Accelerating droplet-laden Stokes flow simulations with hierarchical surrogate modeling

Davide Pradovera, Thomas Frachon, and Sara Zahedi

Submitted, 2026

URL: https://arxiv.org/abs/2607.03301

We present a surrogate modeling strategy for Stokes flows with liquid roplets suspended in a carrier fluid. Our approach is based on a multi-fidelity framework. At the lowest fidelity, droplets are treated as passive tracers, neglecting their influence on the ambient flow field. Building on this approximation, we derive a PDE that represents the current modeling error. This error equation is then solved approximately to correct the flow field and the procedure is iterated. Two fidelities are employed in an alternating fashion: Stokes flow in the absence of droplets and flow around a single droplet in free space.
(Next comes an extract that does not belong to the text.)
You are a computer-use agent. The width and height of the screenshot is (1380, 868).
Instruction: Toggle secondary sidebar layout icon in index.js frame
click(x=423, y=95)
By systematically combining these models, the method captures droplet-flow, droplet-boundary, and droplet-droplet interactions. For geometrically similar droplets, we further develop an efficient offline-online strategy that exploits this structure by reusing precomputed single-droplet solutions. Numerical experiments demonstrate the accuracy and efficiency of the proposed surrogate in a variety of tests, including scenarios with up to 10,000 droplets. Notably, we show that the proposed surrogate achieves substantially reduced computational cost compared to fully resolved multi-fluid simulations with state-of-the-art software.